Free event: Advocate hosts Art Eggleton to speak about need for national basic income
The Lindsay Advocate will be hosting a free event on Oct. 5 in Lindsay, featuring retired Senator Art Eggleton who will speak on why Canada needs a basic income — and how to get there.
There are still 14 free tickets remaining out 110. The event will be held at the Pie Eyed Monk in Lindsay and is accessibility-friendly. To register, go here.
Eggleton has been one of the basic income movement’s greatest Canadian champions. He remains Toronto’s longest serving mayor in history and was well-known for his progressive approach to social issues in the city.
Eggleton was a member of parliament and cabinet minister for eight years and a senator for 13 years until his retirement in 2018.

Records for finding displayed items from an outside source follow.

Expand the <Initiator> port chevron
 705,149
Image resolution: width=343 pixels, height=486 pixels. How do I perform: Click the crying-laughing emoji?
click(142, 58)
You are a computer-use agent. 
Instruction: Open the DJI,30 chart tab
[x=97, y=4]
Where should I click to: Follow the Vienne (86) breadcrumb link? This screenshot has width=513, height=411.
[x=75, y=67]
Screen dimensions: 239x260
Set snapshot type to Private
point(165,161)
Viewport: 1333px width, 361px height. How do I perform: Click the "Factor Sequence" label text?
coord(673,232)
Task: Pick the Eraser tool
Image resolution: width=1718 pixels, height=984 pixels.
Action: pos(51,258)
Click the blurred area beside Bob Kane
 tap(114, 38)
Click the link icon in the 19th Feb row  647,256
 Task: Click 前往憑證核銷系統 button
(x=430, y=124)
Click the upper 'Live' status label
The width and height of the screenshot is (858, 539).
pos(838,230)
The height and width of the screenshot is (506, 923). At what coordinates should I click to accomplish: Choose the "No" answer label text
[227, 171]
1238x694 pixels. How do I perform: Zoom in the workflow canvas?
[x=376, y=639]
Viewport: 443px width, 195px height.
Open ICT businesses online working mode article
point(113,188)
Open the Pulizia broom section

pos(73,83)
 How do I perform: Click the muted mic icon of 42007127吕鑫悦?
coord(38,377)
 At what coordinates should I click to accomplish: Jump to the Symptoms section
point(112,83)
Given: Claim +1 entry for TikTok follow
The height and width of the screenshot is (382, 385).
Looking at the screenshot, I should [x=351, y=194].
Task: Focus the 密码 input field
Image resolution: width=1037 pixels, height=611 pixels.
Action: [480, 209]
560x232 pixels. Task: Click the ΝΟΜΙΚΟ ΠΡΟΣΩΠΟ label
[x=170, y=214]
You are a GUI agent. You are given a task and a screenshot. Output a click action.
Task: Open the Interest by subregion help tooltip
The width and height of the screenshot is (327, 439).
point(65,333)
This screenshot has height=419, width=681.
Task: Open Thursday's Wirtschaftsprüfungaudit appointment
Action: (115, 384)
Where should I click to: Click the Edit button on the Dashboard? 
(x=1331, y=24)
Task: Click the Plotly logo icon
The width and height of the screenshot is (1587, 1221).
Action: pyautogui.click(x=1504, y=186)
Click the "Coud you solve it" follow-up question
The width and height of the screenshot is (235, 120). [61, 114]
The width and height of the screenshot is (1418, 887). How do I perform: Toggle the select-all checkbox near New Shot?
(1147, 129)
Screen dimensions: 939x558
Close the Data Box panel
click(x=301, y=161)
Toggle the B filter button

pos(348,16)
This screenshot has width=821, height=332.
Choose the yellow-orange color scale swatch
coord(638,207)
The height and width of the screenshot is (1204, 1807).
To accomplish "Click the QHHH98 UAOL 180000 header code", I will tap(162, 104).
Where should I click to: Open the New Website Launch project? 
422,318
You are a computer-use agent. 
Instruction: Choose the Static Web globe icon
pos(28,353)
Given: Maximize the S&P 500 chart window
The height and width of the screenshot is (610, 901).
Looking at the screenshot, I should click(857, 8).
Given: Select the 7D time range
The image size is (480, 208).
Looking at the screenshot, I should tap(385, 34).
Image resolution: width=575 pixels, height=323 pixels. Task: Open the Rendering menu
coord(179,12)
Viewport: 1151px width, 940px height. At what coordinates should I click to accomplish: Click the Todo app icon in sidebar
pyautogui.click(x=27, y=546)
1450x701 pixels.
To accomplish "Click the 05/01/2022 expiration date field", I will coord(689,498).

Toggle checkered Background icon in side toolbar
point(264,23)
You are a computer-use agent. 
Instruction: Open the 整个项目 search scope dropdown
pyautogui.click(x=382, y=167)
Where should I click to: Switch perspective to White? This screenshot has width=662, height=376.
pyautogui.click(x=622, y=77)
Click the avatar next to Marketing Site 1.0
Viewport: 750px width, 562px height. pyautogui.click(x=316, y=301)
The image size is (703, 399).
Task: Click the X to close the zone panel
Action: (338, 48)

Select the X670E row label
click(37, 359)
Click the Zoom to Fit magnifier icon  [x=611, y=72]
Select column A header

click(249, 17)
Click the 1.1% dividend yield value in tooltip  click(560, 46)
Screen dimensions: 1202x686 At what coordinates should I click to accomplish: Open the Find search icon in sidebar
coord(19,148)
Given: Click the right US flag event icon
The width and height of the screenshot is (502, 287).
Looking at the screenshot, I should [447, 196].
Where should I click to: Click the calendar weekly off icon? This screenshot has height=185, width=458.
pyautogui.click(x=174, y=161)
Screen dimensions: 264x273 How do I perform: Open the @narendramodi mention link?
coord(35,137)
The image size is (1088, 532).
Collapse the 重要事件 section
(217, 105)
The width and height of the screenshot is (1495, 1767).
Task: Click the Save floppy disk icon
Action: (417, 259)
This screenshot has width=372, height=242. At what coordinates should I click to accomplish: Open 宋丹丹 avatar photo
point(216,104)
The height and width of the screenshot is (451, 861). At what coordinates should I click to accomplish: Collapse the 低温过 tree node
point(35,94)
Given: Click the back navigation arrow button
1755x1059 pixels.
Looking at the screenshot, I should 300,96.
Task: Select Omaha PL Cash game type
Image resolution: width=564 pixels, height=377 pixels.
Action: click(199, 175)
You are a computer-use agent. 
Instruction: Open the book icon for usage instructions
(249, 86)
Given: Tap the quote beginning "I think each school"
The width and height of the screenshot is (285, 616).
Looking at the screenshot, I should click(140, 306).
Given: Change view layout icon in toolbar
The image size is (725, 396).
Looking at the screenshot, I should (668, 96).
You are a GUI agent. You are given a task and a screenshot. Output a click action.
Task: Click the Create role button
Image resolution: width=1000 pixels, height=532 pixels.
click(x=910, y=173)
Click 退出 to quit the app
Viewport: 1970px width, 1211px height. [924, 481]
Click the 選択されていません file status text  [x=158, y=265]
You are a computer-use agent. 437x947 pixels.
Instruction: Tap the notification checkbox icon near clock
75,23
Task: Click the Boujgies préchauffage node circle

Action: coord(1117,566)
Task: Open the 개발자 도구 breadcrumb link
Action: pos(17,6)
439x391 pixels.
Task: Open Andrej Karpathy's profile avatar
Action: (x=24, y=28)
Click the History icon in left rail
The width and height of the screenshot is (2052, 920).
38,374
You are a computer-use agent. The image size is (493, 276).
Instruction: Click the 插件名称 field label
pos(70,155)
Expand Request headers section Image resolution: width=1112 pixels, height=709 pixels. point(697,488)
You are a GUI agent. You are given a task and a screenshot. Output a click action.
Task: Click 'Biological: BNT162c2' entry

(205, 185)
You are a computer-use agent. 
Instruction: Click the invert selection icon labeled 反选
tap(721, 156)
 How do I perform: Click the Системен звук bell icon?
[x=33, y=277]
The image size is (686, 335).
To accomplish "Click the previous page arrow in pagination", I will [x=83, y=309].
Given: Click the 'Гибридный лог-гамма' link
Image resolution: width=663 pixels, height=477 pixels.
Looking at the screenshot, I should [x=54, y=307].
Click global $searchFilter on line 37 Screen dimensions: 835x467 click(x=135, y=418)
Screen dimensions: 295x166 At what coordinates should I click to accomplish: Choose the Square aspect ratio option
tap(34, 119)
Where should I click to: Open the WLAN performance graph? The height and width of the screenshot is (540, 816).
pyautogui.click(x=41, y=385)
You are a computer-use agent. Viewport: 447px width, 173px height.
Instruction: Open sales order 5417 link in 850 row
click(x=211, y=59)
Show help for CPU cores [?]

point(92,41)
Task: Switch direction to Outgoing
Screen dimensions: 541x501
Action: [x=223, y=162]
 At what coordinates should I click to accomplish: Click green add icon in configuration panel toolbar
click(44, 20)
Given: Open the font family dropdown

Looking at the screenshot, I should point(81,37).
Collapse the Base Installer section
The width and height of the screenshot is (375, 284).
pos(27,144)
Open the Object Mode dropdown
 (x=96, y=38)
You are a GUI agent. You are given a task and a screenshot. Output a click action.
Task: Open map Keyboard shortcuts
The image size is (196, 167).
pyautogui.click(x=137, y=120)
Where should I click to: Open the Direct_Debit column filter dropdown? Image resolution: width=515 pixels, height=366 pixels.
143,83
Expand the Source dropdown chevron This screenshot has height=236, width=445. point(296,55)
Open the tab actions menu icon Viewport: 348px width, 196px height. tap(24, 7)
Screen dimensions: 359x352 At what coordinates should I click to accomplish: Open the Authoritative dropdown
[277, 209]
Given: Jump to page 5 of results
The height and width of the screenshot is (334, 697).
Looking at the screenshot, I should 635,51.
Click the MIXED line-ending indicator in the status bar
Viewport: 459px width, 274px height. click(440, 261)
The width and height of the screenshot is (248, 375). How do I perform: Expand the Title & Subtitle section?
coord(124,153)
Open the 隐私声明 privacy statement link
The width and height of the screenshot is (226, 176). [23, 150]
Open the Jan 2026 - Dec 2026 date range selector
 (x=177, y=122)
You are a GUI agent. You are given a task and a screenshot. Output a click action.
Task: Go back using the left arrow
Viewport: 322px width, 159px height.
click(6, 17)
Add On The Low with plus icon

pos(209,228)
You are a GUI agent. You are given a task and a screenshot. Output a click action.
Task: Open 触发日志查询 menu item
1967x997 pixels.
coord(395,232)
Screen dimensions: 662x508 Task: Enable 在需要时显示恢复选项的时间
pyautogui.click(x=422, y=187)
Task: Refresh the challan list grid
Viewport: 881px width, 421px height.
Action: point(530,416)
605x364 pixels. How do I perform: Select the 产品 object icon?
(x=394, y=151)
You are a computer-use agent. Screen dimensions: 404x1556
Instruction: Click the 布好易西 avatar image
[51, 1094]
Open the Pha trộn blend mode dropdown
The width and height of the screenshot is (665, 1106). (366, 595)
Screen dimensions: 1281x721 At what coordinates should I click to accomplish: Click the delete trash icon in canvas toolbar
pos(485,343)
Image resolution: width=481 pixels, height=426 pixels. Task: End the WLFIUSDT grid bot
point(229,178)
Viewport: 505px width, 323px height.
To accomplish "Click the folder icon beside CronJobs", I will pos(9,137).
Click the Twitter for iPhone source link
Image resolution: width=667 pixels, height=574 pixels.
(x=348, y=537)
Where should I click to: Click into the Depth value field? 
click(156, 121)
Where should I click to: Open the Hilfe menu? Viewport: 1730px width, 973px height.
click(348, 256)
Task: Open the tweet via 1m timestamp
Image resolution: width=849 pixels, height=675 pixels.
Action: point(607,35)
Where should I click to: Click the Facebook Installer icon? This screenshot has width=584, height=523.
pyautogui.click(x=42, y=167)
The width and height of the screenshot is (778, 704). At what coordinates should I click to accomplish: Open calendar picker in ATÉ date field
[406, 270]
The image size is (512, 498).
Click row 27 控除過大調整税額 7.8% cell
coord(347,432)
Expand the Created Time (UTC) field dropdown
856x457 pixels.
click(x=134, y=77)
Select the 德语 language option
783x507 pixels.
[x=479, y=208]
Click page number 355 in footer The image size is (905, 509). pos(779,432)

His report In from the Margins: A Call to Action on Poverty, Housing and Homelessness was a major call to action on many social issues, including income security.
Recently, his free e-book gathered leading experts together to discuss the persistence of poverty, income inequality, and the changing labour market as significant challenges. (Disclosure: This book was edited by Roderick Benns and Joli Scheidler-Benns.)
Eggleton has long maintained the need for a basic income, pointing to the famous MINCOME study in Manitoba. This basic income pilot project operated in the province in the 1970s. Hospital visits dropped 8.5 per cent and workforce attachment remained strong with only new mothers and teenagers working less. Youth spent more time in school and graduated in higher numbers. The pilot was cut short by changing governments.
For Eggleton, the need for basic income is predicated on three things – the persistence of poverty, rising inequality, and the changing labour market.
Scheidler-Benns will also present her findings on the impact the Ontario Basic Income pilot — and its cancellation — had on the people involved. Her report ‘Signposts to Success’ was published by the Basic Income Canada Network and presented to the federal government.
To attend the event at the Pie Eyed Monk
The Ontario Basic Income Pilot was initiated by the Province in 2017 in three areas – Hamilton region, Thunder Bay area, and Lindsay. Four thousand people were involved, with nearly 2,000 of them in Lindsay. It was set to run for three years. When the PC government was elected in the summer of 2018, it cancelled the program in one of its first legislative acts.